5. Significance and Conclusion

• Redefining miR-3260 Function: The study concludes that miR-3260 likely does not function as a conventional miRNA. Its resistance to Dicer cleavage (both wild-type and mutant) suggests it may belong to a distinct class of small RNAs or function through a non-canonical pathway.
• Loop Structure Importance: The findings challenge the assumption that the loop structure is strictly required for Dicer recognition in all contexts. In this case, the loop mutation did not cause a loss of function because the wild-type precursor itself was not being processed by Dicer.

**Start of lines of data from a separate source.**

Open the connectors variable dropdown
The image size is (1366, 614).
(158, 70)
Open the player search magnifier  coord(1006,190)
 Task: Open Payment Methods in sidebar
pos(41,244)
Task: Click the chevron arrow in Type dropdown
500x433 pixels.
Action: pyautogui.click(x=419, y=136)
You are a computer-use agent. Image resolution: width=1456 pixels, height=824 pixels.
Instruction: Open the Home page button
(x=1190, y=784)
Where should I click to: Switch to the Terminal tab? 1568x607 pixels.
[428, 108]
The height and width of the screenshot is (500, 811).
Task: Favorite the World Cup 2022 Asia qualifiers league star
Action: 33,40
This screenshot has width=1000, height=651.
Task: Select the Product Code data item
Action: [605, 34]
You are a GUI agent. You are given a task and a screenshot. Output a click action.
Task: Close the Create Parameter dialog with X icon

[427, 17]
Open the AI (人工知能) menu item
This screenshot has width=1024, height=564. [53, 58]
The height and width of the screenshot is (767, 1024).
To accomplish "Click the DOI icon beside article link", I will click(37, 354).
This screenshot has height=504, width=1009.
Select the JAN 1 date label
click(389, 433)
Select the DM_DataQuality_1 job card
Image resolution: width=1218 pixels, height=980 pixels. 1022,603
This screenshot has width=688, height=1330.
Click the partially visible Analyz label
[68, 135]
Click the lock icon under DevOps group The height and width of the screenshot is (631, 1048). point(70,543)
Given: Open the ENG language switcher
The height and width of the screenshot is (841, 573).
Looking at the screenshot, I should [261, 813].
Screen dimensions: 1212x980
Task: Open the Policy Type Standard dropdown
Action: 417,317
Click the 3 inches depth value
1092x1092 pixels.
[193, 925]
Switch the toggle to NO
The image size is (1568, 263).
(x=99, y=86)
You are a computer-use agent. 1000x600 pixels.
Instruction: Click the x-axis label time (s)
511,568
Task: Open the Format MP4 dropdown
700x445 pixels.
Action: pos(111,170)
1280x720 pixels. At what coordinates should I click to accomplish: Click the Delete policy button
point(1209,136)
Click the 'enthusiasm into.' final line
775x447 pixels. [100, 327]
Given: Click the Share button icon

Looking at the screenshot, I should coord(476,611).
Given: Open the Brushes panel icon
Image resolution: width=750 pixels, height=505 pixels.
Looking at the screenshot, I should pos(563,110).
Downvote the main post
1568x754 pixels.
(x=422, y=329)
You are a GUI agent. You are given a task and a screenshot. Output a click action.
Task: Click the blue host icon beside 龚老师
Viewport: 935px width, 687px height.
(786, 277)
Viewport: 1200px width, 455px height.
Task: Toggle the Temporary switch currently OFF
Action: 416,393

• Phenotypic Disconnect: The lack of phenotypic change in the op mutant (translucent skin) attributable to the miR-3260 mutation suggests that the op phenotype is likely caused by other genetic factors in the o751 strain, or that miR-3260's role is redundant or non-essential for the observed traits.
• Future Directions: The paper highlights the need to investigate why miR-3260 is highly expressed in the Corpora Allata and responsive to JH if it is not a canonical miRNA. It suggests that future research must explore alternative biogenesis pathways for miRNAs with unique structural features.

In summary, this paper identifies a unique miRNA mutation in the silkworm but ultimately reveals that the mutation does not drive the observed phenotype because the miRNA itself appears to bypass standard Dicer-mediated maturation, challenging current models of miRNA biogenesis and function.